#### What is expected
Make an exact copy of the lines from the one containing "Open the TabSeparatedRaw format link" through the end of the records below, and leave out every picture.

#### Provided material
━━━

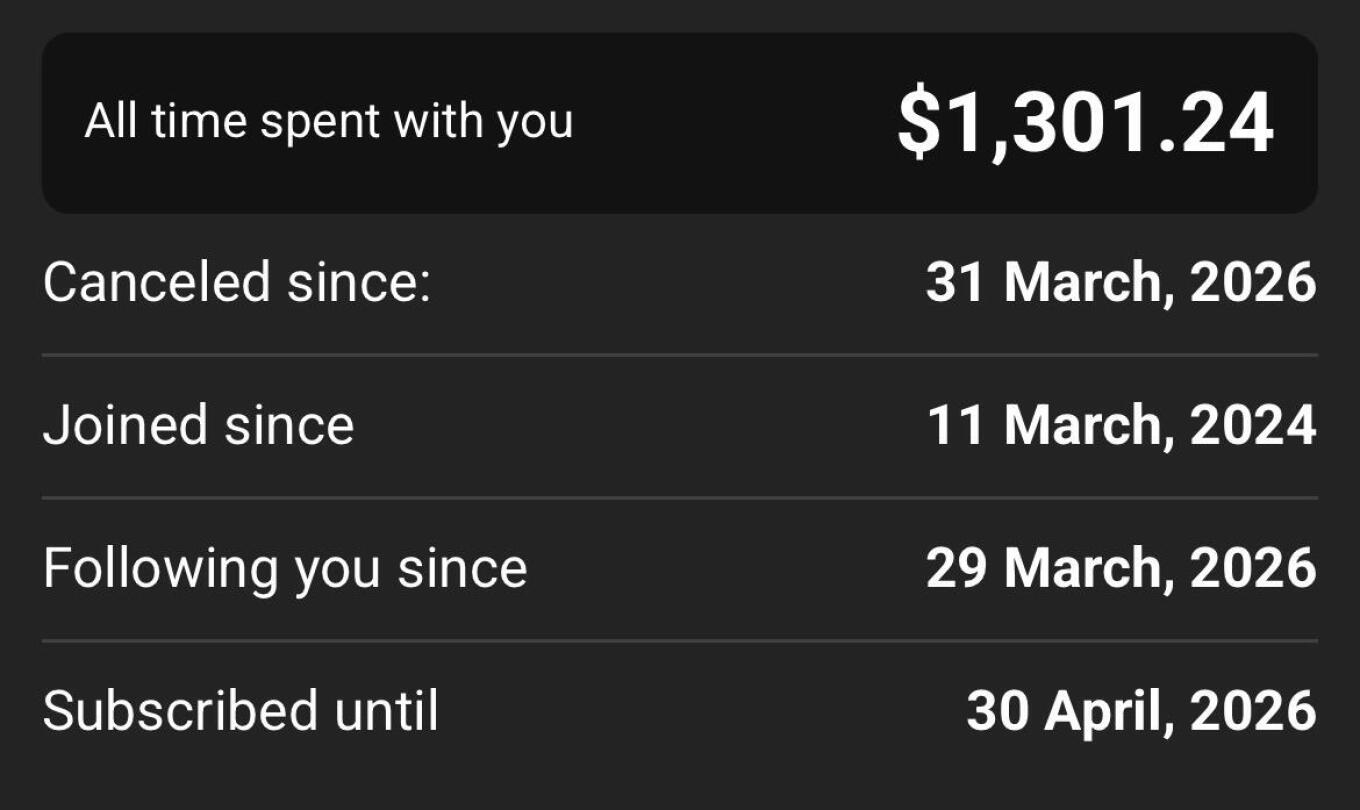Select the $1,301.24 total amount
The width and height of the screenshot is (1360, 810).
[1084, 123]
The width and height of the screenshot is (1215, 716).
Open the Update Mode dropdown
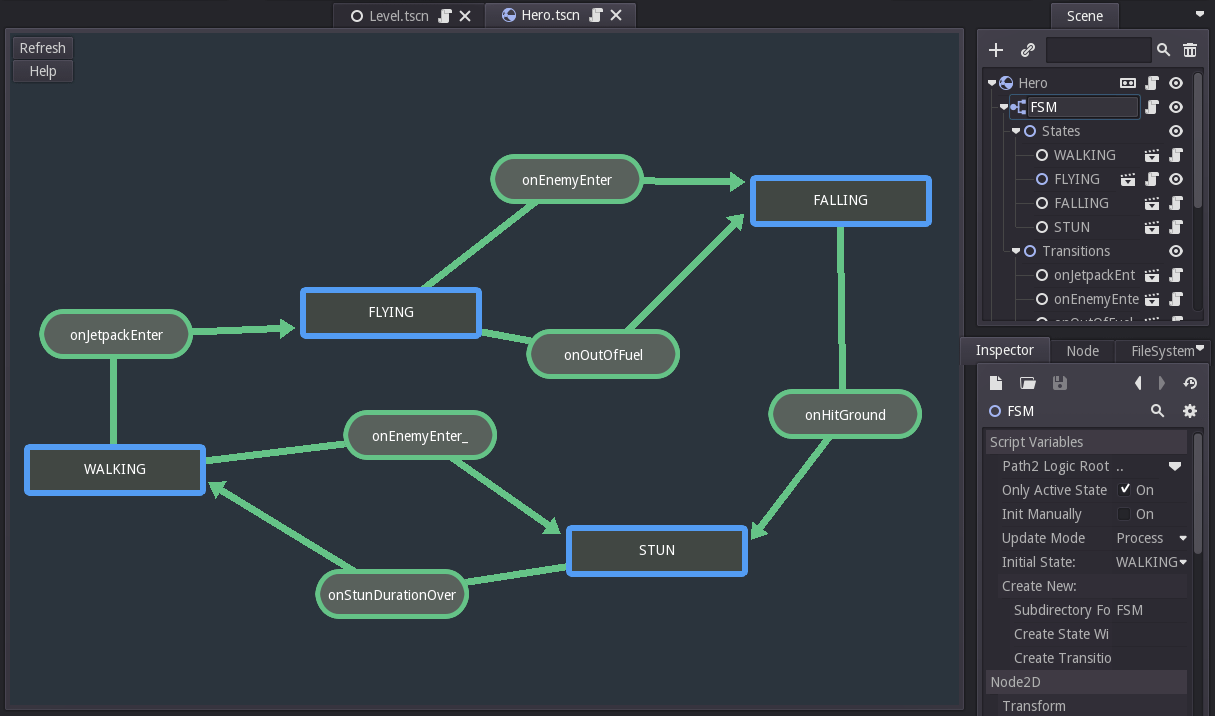click(1151, 538)
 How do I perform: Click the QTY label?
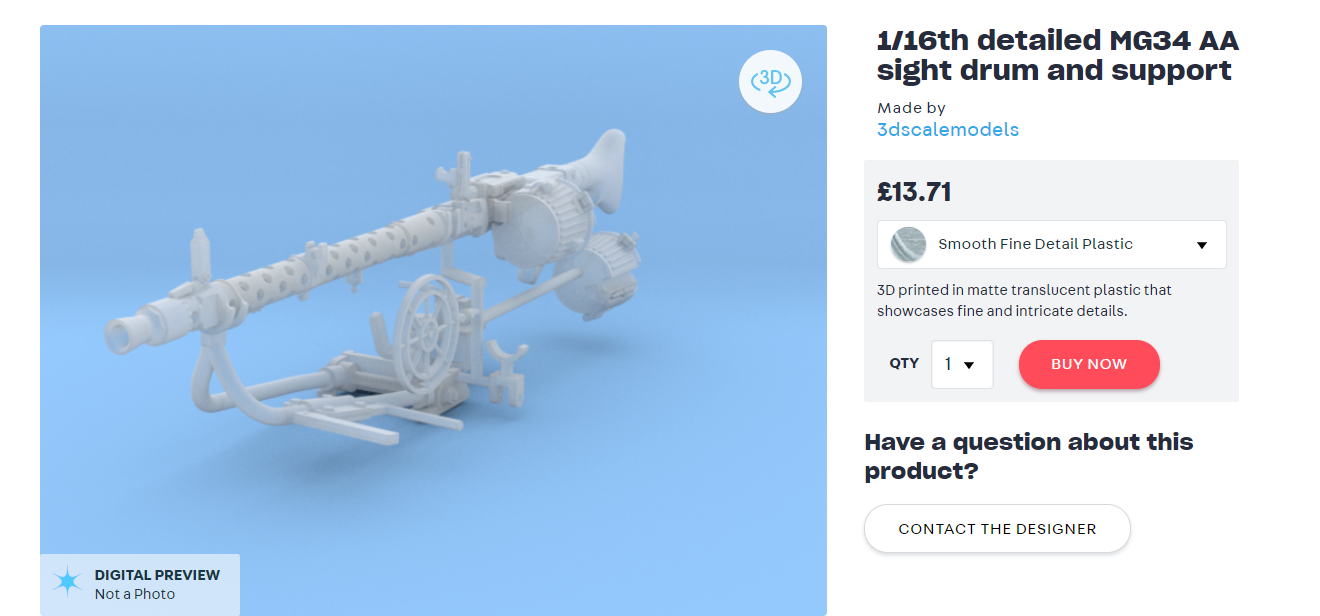click(904, 363)
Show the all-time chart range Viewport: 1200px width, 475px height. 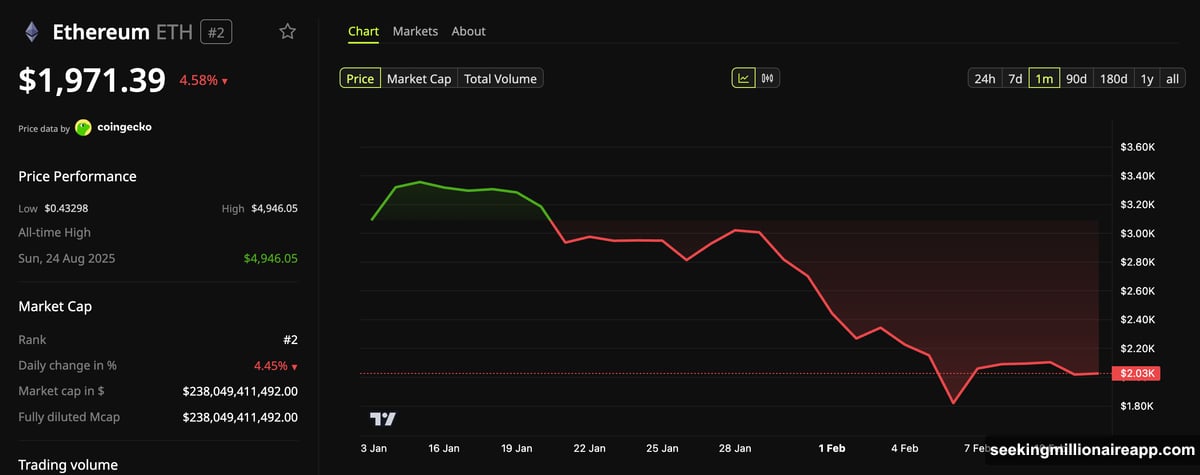1173,79

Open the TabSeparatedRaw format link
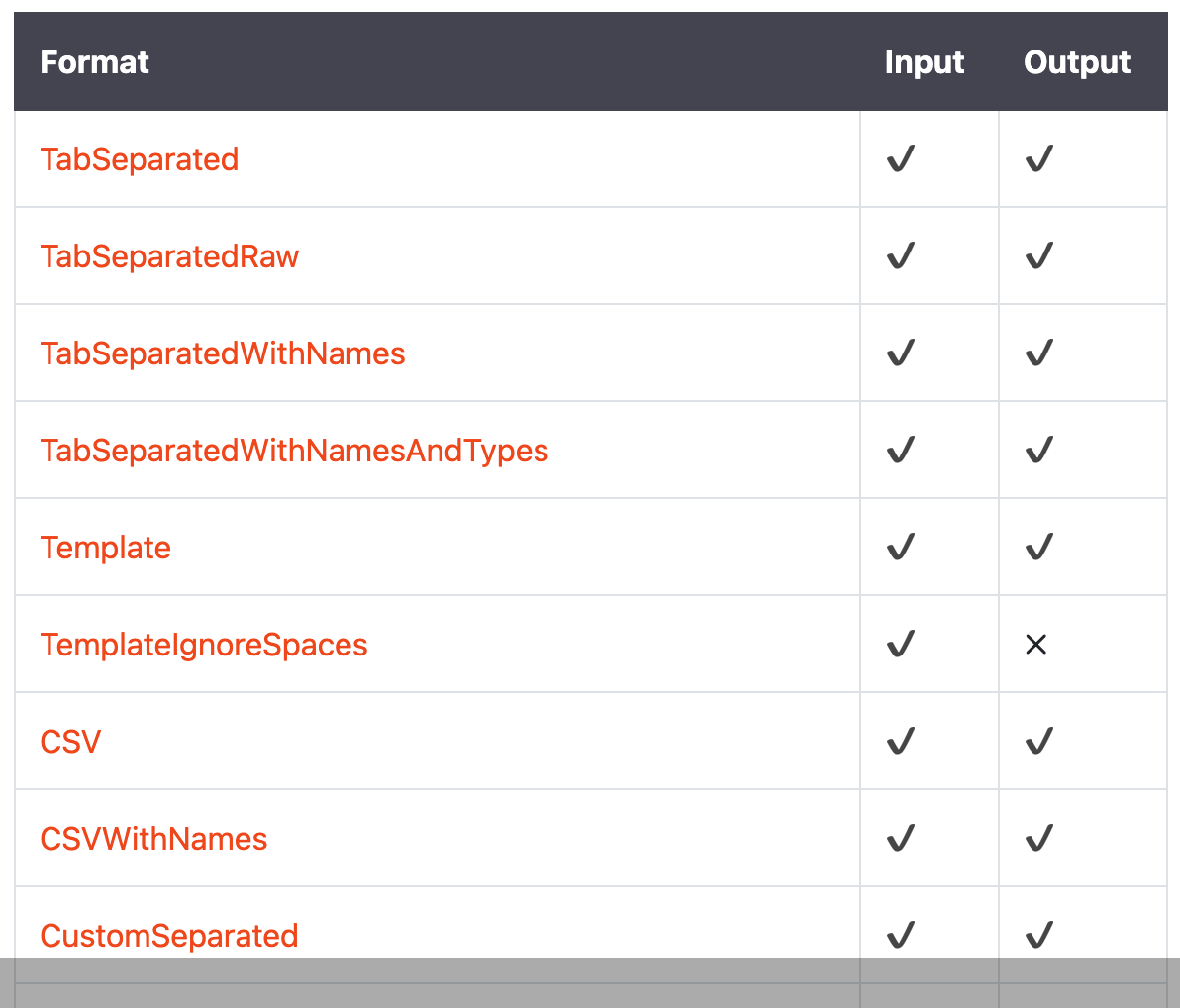coord(169,256)
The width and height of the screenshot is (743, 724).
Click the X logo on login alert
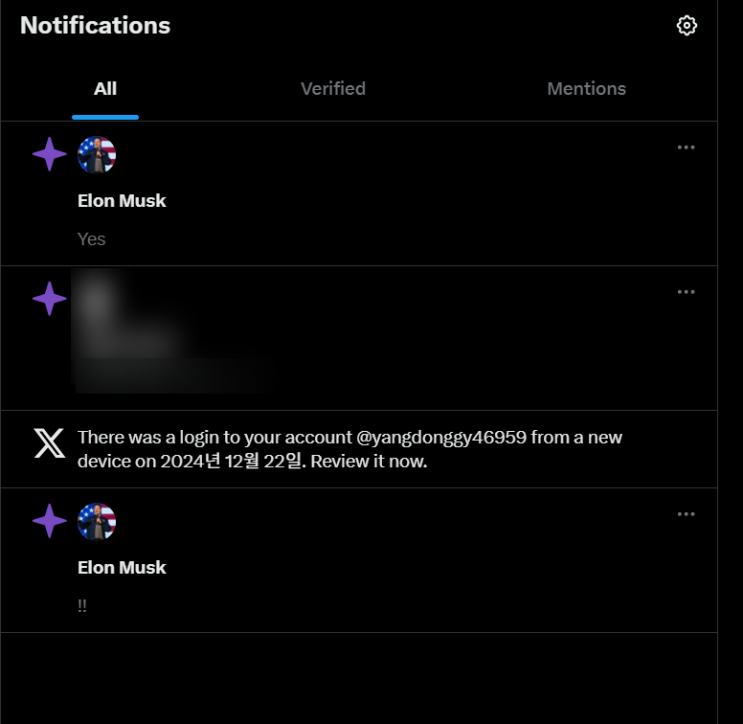(x=49, y=443)
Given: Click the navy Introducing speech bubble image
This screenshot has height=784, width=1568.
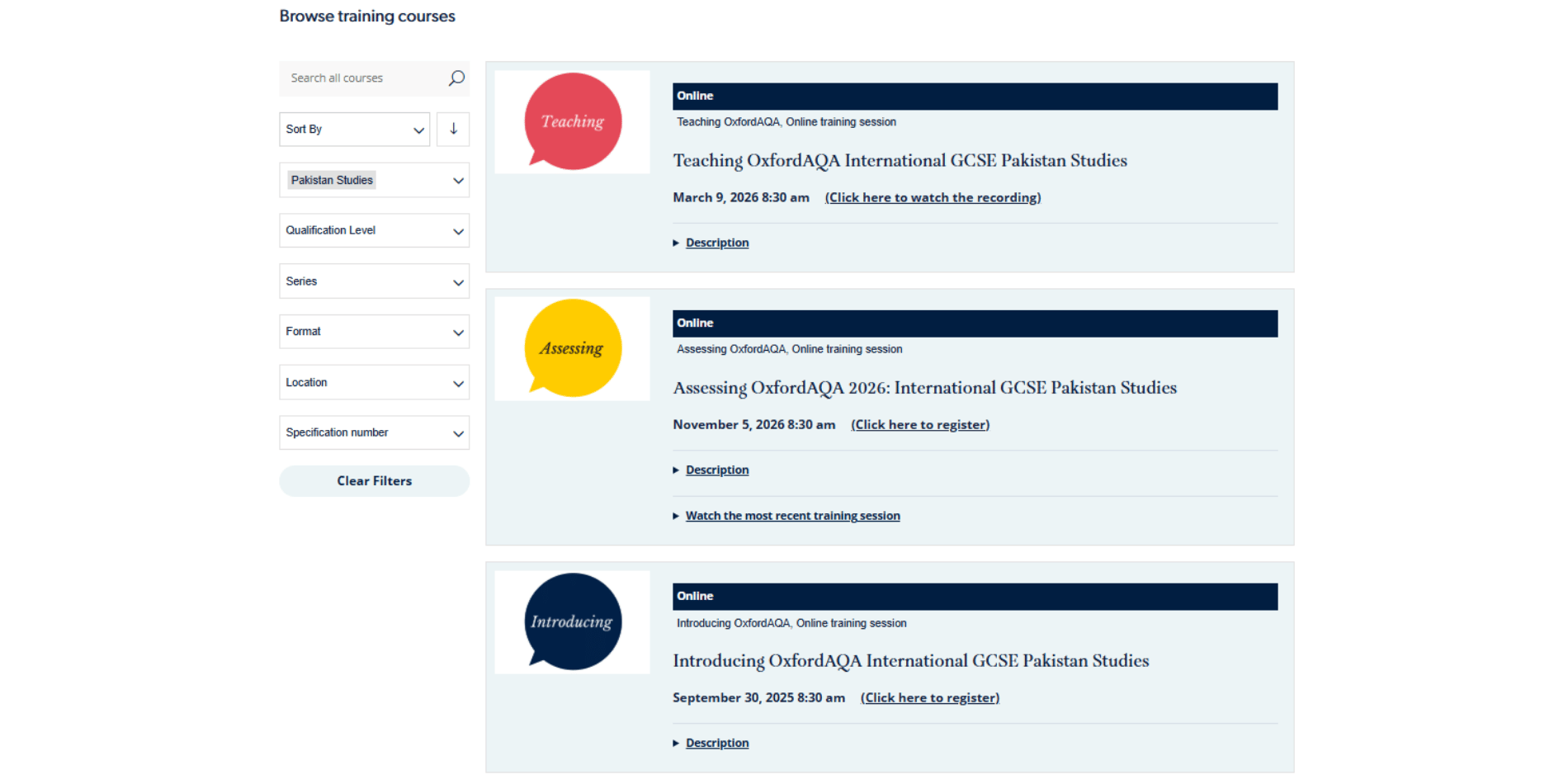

━━━

#### Solution for this exercise
Open the TabSeparatedRaw format link
coord(169,256)
The width and height of the screenshot is (743, 724).
Click the X logo on login alert
(x=49, y=443)
Given: Click the navy Introducing speech bubble image
This screenshot has height=784, width=1568.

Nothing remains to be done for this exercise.